SequentialReader - Sequential processing (no sorting):

reader := NewSequentialReader([]Reader{r1, r2, r3})

Usage Patterns

Time-ordered merge sort across multiple files:

readers := []Reader{
    NewParquetRawReader(file1, size1),
    NewParquetRawReader(file2, size2),
    NewJSONLinesReader(file3),
}

keyProvider := NewTimeOrderedSortKeyProvider("chq_timestamp")
ordered := NewMergesortReader(readers, keyProvider)
defer ordered.Close()

for {
    batch, err := ordered.Next(ctx)
    if err != nil {
        if errors.Is(err, io.EOF) {
            break
        }
        return err
    }
    if batch != nil {
        // rows arrive in timestamp order across all files
        for _, row := range batch.Rows {
            // process each row
        }
    }
}

Composable reader trees:

// Process multiple file groups in timestamp order,
// then combine groups sequentially
keyProvider := NewTimeOrderedSortKeyProvider("timestamp")
group1 := NewMergesortReader(readers1, keyProvider)
group2 := NewMergesortReader(readers2, keyProvider)
final := NewSequentialReader([]Reader{group1, group2})

Memory Management & Batch Ownership

The filereader package implements efficient memory management through batch ownership:

**Batch Ownership**: Readers own the returned Batch and its Row maps. Callers must NOT retain references to batches beyond the next Next() call.

**Memory Safety**: Use pipeline.CopyBatch() if you need to retain batch data:

for {
    batch, err := reader.Next(ctx)
    if err != nil {
        if errors.Is(err, io.EOF) {
            break
        }
        return err
    }
    if batch != nil {
        // Use data immediately or copy if retention needed
        safeBatch := pipeline.CopyBatch(batch)  // For retention
        // Process batch.Rows directly for immediate use
    }
}

**Data Safety**: Readers maintain clean batch states and handle EOF correctly. Batches must not be accessed after the next Next() call.

**Error Handling**: Next() returns nil batch on errors. Check error before accessing batch.

Resource Management

  • All readers must be closed via Close()
  • Parquet readers use random access (io.ReaderAt) - no buffering
  • Streaming readers (JSON, Proto) process incrementally
  • Composite readers automatically close child readers

Package filereader provides a generic interface for reading rows from various file formats. Callers construct readers directly and compose them as needed for their specific use cases.

Index

Constants

This section is empty.

Variables

View Source
var ErrRowNormalization = errors.New("row normalization failed")
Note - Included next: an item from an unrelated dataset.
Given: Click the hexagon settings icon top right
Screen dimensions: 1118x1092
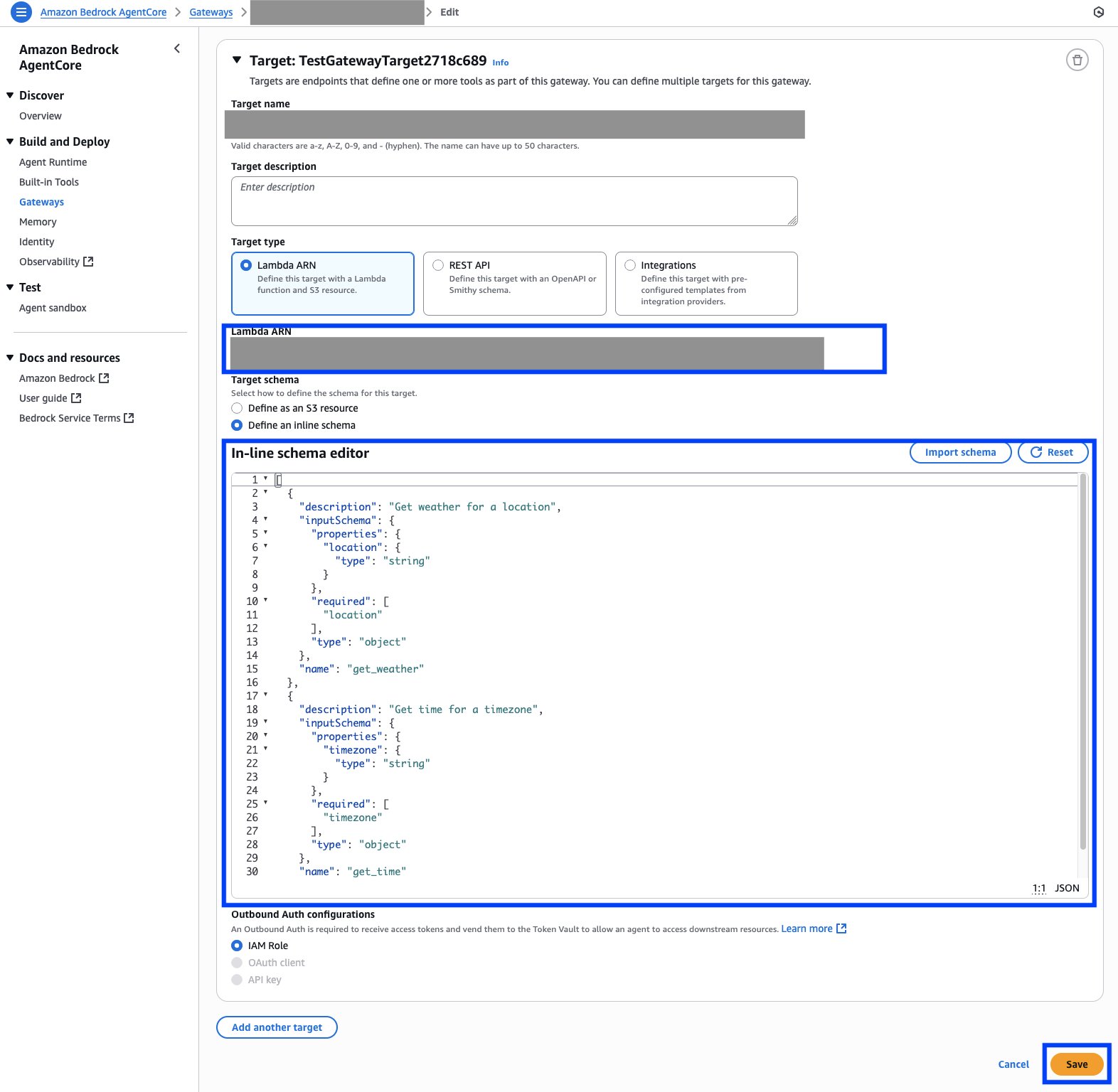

ErrRowNormalization is a sentinel error indicating row normalization failed. Use errors.Is(err, ErrRowNormalization) to check for this error. Use errors.As(err, &RowNormalizationError{}) to extract details.

Functions

This section is empty.

Types

type Batch added in v1.3.0

type Batch = pipeline.Batch

Batch represents a collection of rows with clear ownership semantics. The batch is owned by the reader that returns it.

type CSVLogTranslator added in v1.4.2

type CSVLogTranslator struct {
	// contains filtered or unexported fields
}

CSVLogTranslator handles translation for CSV log files

func NewCSVLogTranslator added in v1.4.2

func NewCSVLogTranslator(opts ReaderOptions) *CSVLogTranslator

NewCSVLogTranslator creates a new CSV log translator

func (*CSVLogTranslator) TranslateRow added in v1.4.2

func (t *CSVLogTranslator) TranslateRow(ctx context.Context, row *pipeline.Row) error

TranslateRow handles CSV-specific field translation for logs

type CSVReader added in v1.4.2

type CSVReader struct {
	// contains filtered or unexported fields
}

CSVReader reads rows from a CSV stream using pipeline semantics.

func NewCSVReader added in v1.4.2

func NewCSVReader(reader io.ReadCloser, batchSize int) (*CSVReader, error)

NewCSVReader creates a new CSVReader for the given io.ReadCloser. The reader takes ownership of the closer and will close it when Close is called. If the reader is seekable (implements io.Seeker), the file will be scanned once to infer column types before being reset for actual reading.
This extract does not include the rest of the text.